Possible
Applications for VQ
Your
project may benefit from VQ image compression if you have
access to the renderer and you can implement decompression
directly inside it. It is also helpful if you can't rely on
your hardware renderer supporting a particular standard texture-compression
format and still need to stream from disk significant amounts
of image data.
What
about DXTn texture compression, you might ask? Well, if you
can count on hardware support for a texture-compression scheme
on your minimum target platform, it is most certainly a good
idea to stick with it: after all, somebody has already paid
for the tens of thousands of transistors to implement it,
and you'd better make good use of them, save tons of RAM on
the video card, and keep its precious memory bandwidth down.

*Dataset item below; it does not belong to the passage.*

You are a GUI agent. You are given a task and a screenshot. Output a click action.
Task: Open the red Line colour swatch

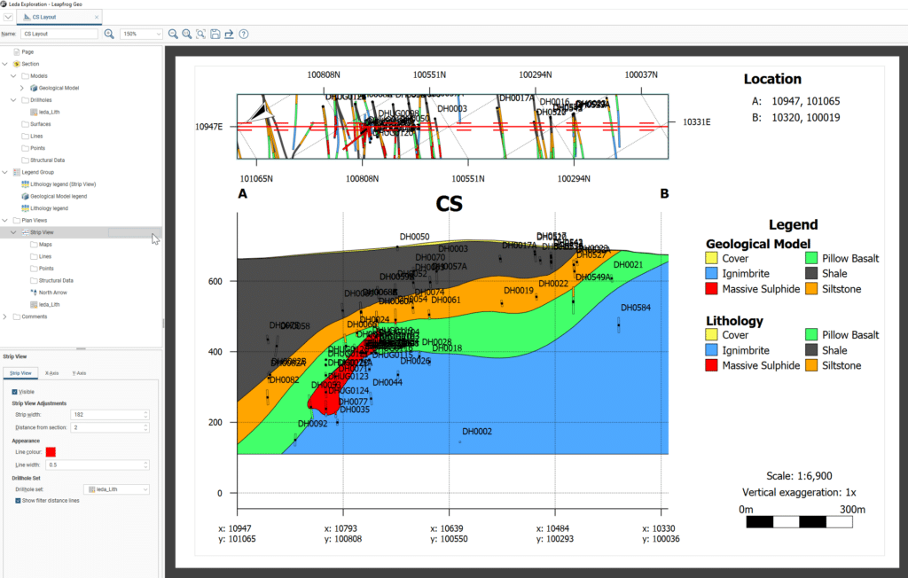tap(51, 452)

However, if, for some reason—for example, software rendering
(gasp!), texture preprocessing, or support for legacy hardware
(where "legacy" may mean "older than nine months"
in our business)—you need to have at some point in your
application access to the decompressed pixels of your texture,
VQ might provide a better answer. DXTn compresses textures
to 4 bits/pixel (for fully opaque or single-bit-alpha images)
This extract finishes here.